In the episode, the Pope responds to his own question, “Do you believe in God?” with the answer, “I don’t. Those who believe in God don’t believe in anything.” Whatever that means. Of course, the Cardinal he is speaking to is unfazed by that horrendous statement by the head of the Catholic Church. In fact, another Cardinal asserts that this Pope will become a “saint,” as his prayers “move God,” before citing the list of “miracles” the Pope has performed. The Cardinal even refers to the Pope’s “miracle” execution of a corrupt nun as a “divine punishment.”

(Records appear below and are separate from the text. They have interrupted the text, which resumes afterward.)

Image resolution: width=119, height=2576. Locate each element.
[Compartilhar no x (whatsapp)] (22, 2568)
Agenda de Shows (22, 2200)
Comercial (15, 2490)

HBO is clearly giddy about the Pope they created. After a few love letters are published documenting a very young Pope’s thoughts about an old girlfriend, one news outlet asserts, “The world has stopped turning to talk about love.” The news is “not focusing on evil anymore,” but on “love” thanks to the Pope’s “heartbreaking love letters.”
It’s not just the Cardinals foaming at the mouth for the Pope, but the Pope himself. After Sister Mary (Diane Keaton) asks the Pope a question, he responds, “It’s difficult for a saint to answer all the questions of humanity.” Additionally, the Pope has a vision of himself speaking to all the past popes, who give him the sage advice, “In the end, more than in God, it is necessary to believe in yourself.”
HBO didn’t let the show come to an end without one last swipe at the Catholic Church. Cardinal Voiello muses on his love for Sister Mary, exclaiming the “age-old question”: “Who ever said that a man can’t love God and a woman at the same time? That’s bullshit!”
The final scene is comically bad, as the Pope finally reveals himself to the people in what’s supposed to be a profound, heartwarming speech (but is actually full of silly phrases like, “Are we warm or are we cold?”). The camera pans over all the characters of the show smiling through tears, including the Cardinals who schemed against him, Cardinal Dussolier’s murderer, and the prostitute the Pope flirted with in a bar. After the Pope catches a glimpse of his long lost parents in the crowd, he stumbles to the ground clutching at his chest. An image of what seems to be the Blessed Mother appears in the sky above him.
Of course, Mary, the Mother of God, would bless a woman-groping Pope who argues that no priests respect the vow of chastity and that all priests and nuns are “unhappy” and “cowards”. It is HBO, after all.